Abd el-Ouahed ben Messaoud ben Mohammed Anoun led an embassy to London in 1600 to deepen trade and diplomatic links between Britain and Morocco, and may have influenced Shakespeare’s depiction of Othello.
A portrait of the Ambassador - which normally hangs in the Shakespeare Institute, in Stratford-upon Avon – will form a key part of the exhibition The Tudors: Art and Majesty in Renaissance England, which opens on 10 October.

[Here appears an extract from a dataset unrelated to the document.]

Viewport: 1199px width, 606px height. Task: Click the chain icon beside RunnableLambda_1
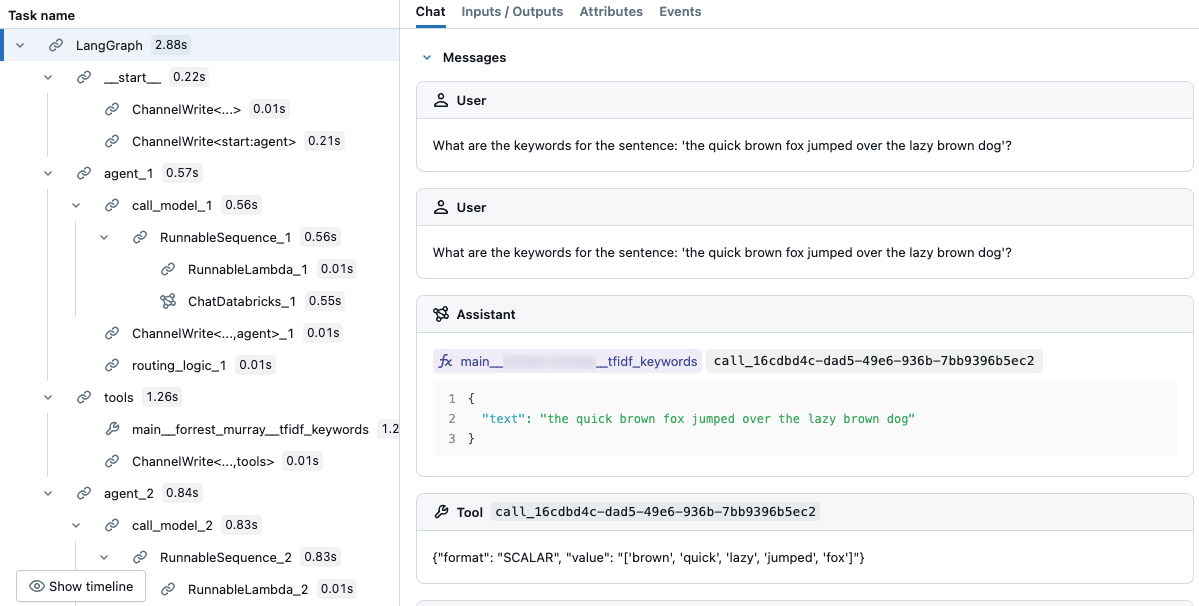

We, of course, will miss having Abd el-Ouahed in Stratford, but he will be acting as our ambassador - representing the university and our collections on a global stage where hundreds of thousands of people will get to see him and hear his story.”Clare Mullett - Head of Research and Cultural Collections, University of Birmingham
The painting is being shown at the New York museum before travelling to the Cleveland Museum of Art, Ohio (21 Feb – 14 May 2023) and being displayed at the Fine Arts Museum of San Francisco (26 Jun – 24 Sep 2023).
Clare Mullett, Head of Research and Cultural Collections at the University of Birmingham commented: “In loaning the portrait to the Met as part of the first exhibition on the Tudor monarchs in the US, the University of Birmingham joins other high profile British institutions involved in this major show, including the V&A, National Portrait Gallery and British Museum.
“We, of course, will miss having Abd el-Ouahed in Stratford, but he will be acting as our ambassador - representing the university and our collections on a global stage where hundreds of thousands of people will get to see him and hear his story.”
The University of Birmingham’s research connections span continents and have an impact on people’s lives. It offers many opportunities for cultural, educational and research collaboration in the US and beyond.
Through its Shakespeare Institute, the University is one of the major hubs for Shakespeare studies worldwide.
Professor Michael Dobson, Director of the Shakespeare Institute, commented: “Given the ongoing global popularity of Shakespeare’s work, the portrait adds a fascinating dimension to the exhibition, since Abdul el-Ouahed’s visit to London has many resonances with Shakespeare’s Othello.
“This portrait is one of the most vivid souvenirs of the London in which Shakespeare was living, around the time he began dramatising a little Italian short story about a well-travelled Moorish warrior whose allegiances between the Islamic and Christian worlds are called into question.”